Wie kann es sein, daß in java keine Clearscreen-Methode gibt ?


----------



## xerxes (1. Mrz 2005)

sky80 hat gesagt.:
			
		

> KSG9|plak hat gesagt.:
> 
> 
> 
> ...




Hi
Eine neue Console wird mit dem Befehl *"start"* aufgemacht und nicht mit cmd, aber es hat trotzdem nicht geholfen!!!!


----------



## Sky (1. Mrz 2005)

Ok, hab mal nachgeschaut, was es macht; erklärt damit auch, warum es nicht geht:





			
				Win2000 hat gesagt.:
			
		

> C:\>cmd /?
> Startet eine neue Instanz des Windows 2000-Befehlsinterpreters.


----------



## The_S (1. Mrz 2005)

Gabs da nicht mal einen ausführlichen Thread drüber? *such*


----------



## Destiny1985 (1. Mrz 2005)

mit start wird eine neue instanz gestartet aus einer anderen console heraus...sprich wenn du eine hast und start eingibst kommt ne 2.

mit cmd wird die erste console geöffnet, hier kennt er den befehl start glaube gar nicht !


----------



## Sky (1. Mrz 2005)

Destiny1985 hat gesagt.:
			
		

> mit start wird eine neue instanz gestartet aus einer anderen console heraus...sprich wenn du eine hast und start eingibst kommt ne 2.
> 
> mit cmd wird die erste console geöffnet, hier kennt er den befehl start glaube gar nicht !
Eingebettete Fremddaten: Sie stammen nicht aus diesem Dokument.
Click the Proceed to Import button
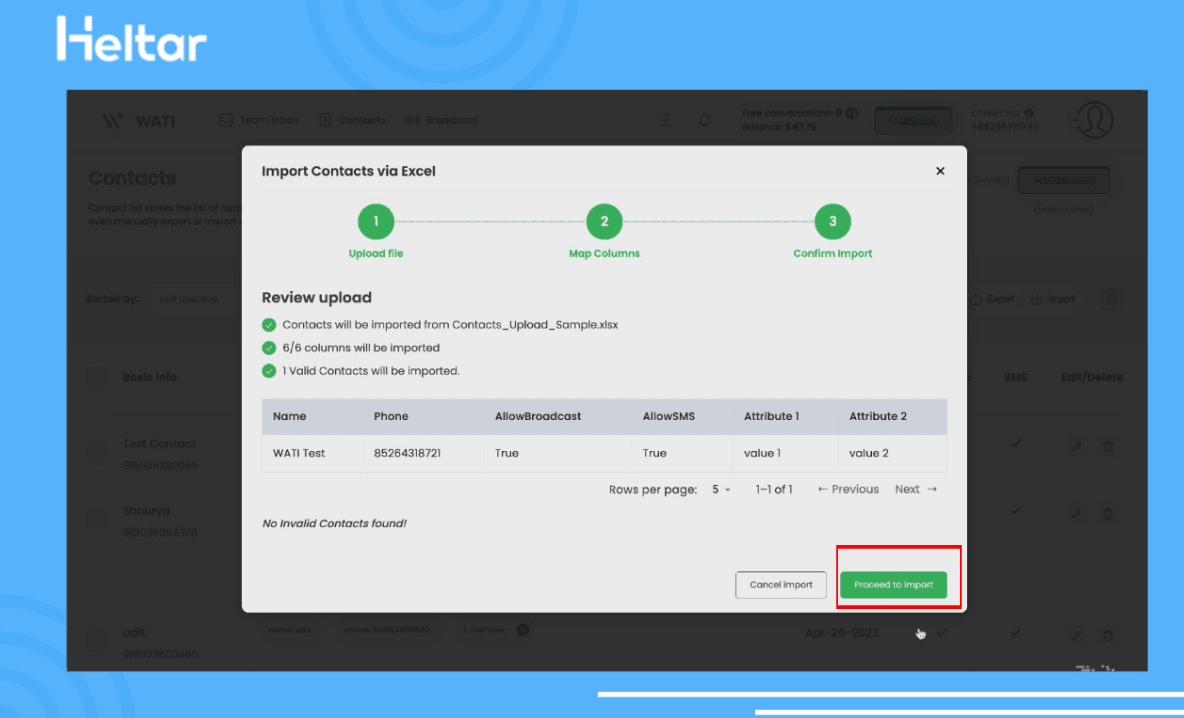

Wenn Du mit cmd eine Console öffnest kannst Du mit start weitere öffnen


----------



## thE_29 (1. Mrz 2005)

Ja, aber sie startet diese Instanz in deinem Fenster!

Mit Start wird ein neues Fenster gestartet!!


/C startet Befehl und schließt sich!

Desweitern habe ich die Lösung gefunden!!

der String hier = "\u001B[2J"
löscht eine Konsole, aber nur dann wenn man 


> Um die richtige Ausgabe sicherzustellen, muss (unter DOS/Windows) ANSI.SYS geladen sein ("DEVICE=xxx\ANSI.SYS" in der Config.sys)



Ich werd schnell einen Beitrag in die FAQs schreiben (achja unter Linux gehts!)


----------



## xerxes (1. Mrz 2005)

thE_29 hat gesagt.:
			
		

> Ja, aber sie startet diese Instanz in deinem Fenster!
> 
> Mit Start wird ein neues Fenster gestartet!!
> 
> ...



Hi

Ja diese Methode kenne ich auch, aber unter Win XP (hätte ich besser vorher sagen müssen) gibt es kein Config.sys
trotz dem vielen Dank


----------



## thE_29 (1. Mrz 2005)

Probier mal die Autoexec.NT und config.NT im System32 Verzeichnis!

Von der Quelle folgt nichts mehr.